The acting chairman of the Joint Committee (4 committees), the chairman of the Committee of State Enterprise, Public Autonomous & Agencies, Rep. Garrison Yealue (Nimba District #4) told the House plenary that since their mandate, they have grouped businesses into four categories to conduct an in-depth assessment of their activities, but that seven (7) business entities are non-compliant – reluctant or somewhat lackadaisical.
According to a letter to House Speaker J. Emmanuel Nuquay last Tuesday, Rep. Yealue said the non-compliant entities are seriously hindering the committees from developing a comprehensive report.
He named the non-compliant companies as “Metalum-Liberia, TIBA Industrial Group, Liberia Coca-Cola Bottling Company, Monrovia Breweries Incorporated, Fouta Corporation, K&K Corporation and the Jetty Trading Corporation.”
“The committee humbly seeks the indulgence of plenary to reinforce its mandate.
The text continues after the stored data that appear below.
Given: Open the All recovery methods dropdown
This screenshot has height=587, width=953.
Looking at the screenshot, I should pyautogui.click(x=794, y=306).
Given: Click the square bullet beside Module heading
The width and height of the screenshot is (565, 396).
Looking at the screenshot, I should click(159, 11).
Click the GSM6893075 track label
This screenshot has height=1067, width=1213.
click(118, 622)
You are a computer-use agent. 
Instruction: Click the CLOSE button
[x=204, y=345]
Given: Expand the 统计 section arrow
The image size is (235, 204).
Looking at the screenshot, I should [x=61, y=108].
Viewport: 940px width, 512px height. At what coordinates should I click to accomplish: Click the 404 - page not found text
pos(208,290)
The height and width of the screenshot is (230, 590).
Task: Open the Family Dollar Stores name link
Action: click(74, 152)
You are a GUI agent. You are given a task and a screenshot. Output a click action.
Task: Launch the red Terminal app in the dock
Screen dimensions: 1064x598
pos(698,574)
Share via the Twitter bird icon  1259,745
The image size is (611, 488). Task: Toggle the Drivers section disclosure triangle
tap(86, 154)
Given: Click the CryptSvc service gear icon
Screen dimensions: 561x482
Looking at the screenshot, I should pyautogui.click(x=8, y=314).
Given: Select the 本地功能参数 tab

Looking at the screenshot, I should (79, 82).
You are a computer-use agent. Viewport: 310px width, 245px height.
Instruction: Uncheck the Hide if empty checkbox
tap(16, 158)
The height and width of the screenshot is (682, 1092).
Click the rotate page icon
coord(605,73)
This will further strengthen and enable the committee to conclude its work effectively and efficiently,” he said.
A member of the Joint Committee, who begged for anonymity, told this newspaper that the investigation seeks to reveal the method by which these businesses have received the value of their respective tax credits and how they have used them.
The investigation dates from 2006 to present, a crucial period during which President Ellen Johnson Sirleaf wrote the Legislature for ratification of dozens of tax incentives for foreign and Liberian businesses.
The President argued that the purpose of tax incentive is to actualize government’s initiatives to attract and encourage investors to and in the country.
Another member of the House Joint Committee said companies who are not in compliance will be removed by the Legislature as provided by the Constitution.
After hours of debate among lawmakers, Chief Clerk Mildred Sayon was mandated to write the businesses concerned to comply with the Joint Committee’s request or be summoned to give reason why they should not be held in contempt.